Blessed is She Who Believed

(Photo by Molly Kelley)

Blessed is She Who Believed

By Molly Kelley

“Blessed is she who believed, for there will be a fulfillment of those things which were told her from the Lord”

– Luke 1:45 (NKJV)

I was cleaning out my jewelry box and found this scripture scrawled onto a small, pink piece of paper. It was a verse I had been given at a retreat years ago, and it had divinely resurfaced at the exact time I needed it to. I had been in a long season of waiting, and my faith was growing tired. I didn’t know what God was doing or when this season would end, but I knew that through this scripture He was reminding me not to lose hope.

I have an autoimmune disease, and it is the root of the greatest trials I’ve experienced in my life, one of them being the inability to know if or when we could have children. When I rediscovered this scripture card, we were going on eight years of marriage, and the question of whether we would have a family or not still remained unanswered.

For about a year prior to this, my health had gotten increasingly worse. We were forced to make a decision to either put me on stronger medications or stay off medications completely so we could try to get pregnant. Through much prayer and conversation, we decided we were going to hold off on treatment and try to start a family. I was thirty at the time, and in my mind that is when these things are done! But God’s timing is never our own.

That week, I went to my new rheumatologist, confident in our decision, but as I shared our plans for the future, he unapologetically stole them away. He told me it was a terrible time to get pregnant, and not only that, but pregnancy may never be an option for me because of my declining health. I remember sitting in that sterile room, stunned, with silent tears streaming down my cheeks. For much of my marriage, I wasn’t even certain what I wanted in regards to family life, but I am absolutely certain of this, no woman wants to hear she can’t have children “not now and maybe not ever.” Just like that, our plans were over, and our future looked distinctively bleak.

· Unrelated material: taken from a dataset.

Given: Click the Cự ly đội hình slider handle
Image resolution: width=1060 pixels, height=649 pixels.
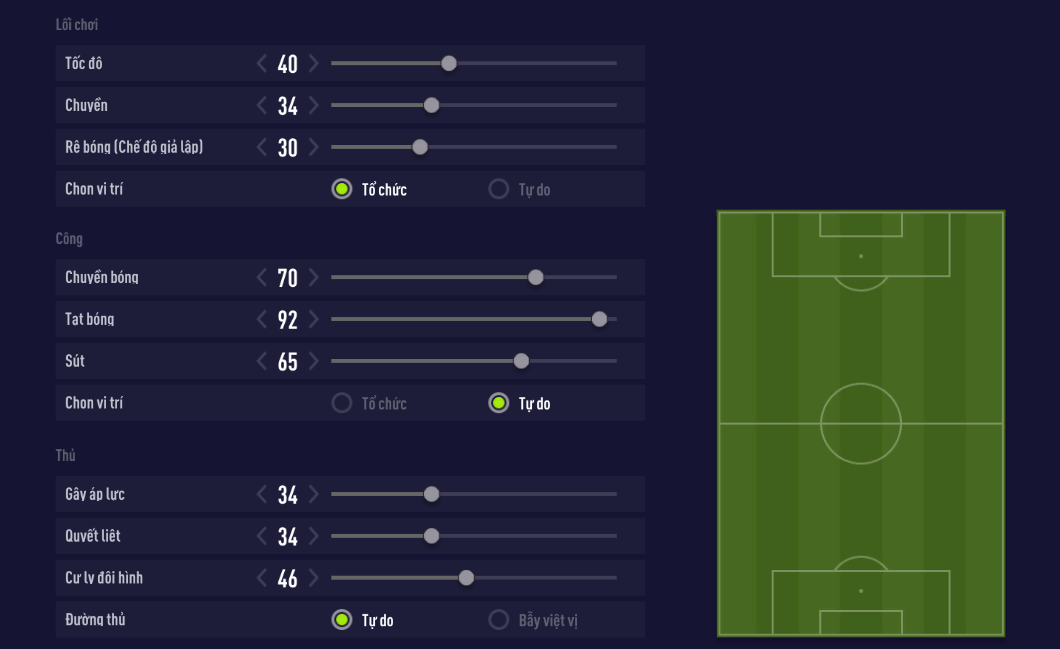Looking at the screenshot, I should pyautogui.click(x=466, y=578).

I cried a lot that night, the weight of my doctor’s words weighing heavy on my heart. I went to bed re-playing the words of an old hymn in my head, “His Eye is on the Sparrow,” and tried to remember that God watched over me; however, I still awoke under a thick blanket of sadness. I needed to hear from the Lord; I was desperate for His comfort and peace. As I read my daily devotional that morning, God in His grace made His voice so clear: Do you believe I work all things together for good? Do you believe I’ve allowed this trial in your life for my glory and your ultimate good? Molly, do you believe?

That morning I made a decision to put my faith in God’s Word, to believe, even though there was no evidence I could see, that all things were working together for good (Romans 8:28). But as a year had passed and the ambiguity of our future grew, my faith had grown weak. I needed to be reminded of the truth of God’s Word. And that is when I found that little, pink piece of paper marked with the exact words I needed to hear. When the angel of the Lord told Mary she was to bear the Messiah, Savior of the world, Mary’s response was one of faith, and that is why Elizabeth, filled with the Holy Spirit, declared, “Blessed is she who believed, for there will be a fulfillment of those things which were told her from the Lord” (Luke 1:45).

Now, I wasn’t promised a baby like Mary or told I would be healed, but I had been promised God was in control and working on my behalf in a way I couldn’t comprehend. I needed to believe this again. I needed to be reminded that I, like Mary, would be blessed for my belief, and God would fulfill His promises to me just as He had done for her. The day I cleaned out my jewelry box, God knew that scripture was the jewel I needed to find. It was the encouragement that bolstered my faith and reminded me to believe in God’s good plans again.

Within the same year I had found that scripture, I was pregnant with a baby boy. It was unplanned and supposed to be prevented, but God had His own agenda to fulfill. And let me tell you, it was good. The wait was long, and the road was hard, but in the end God was glorified, for faith never grows so strong as when it is under the pressure of an increasing weight.

This Christmas I pray we would be women who choose to believe and in return are blessed. That is the example Mary gives us, and I pray we could have faith like hers as we celebrate her Son, our great Savior’s birth.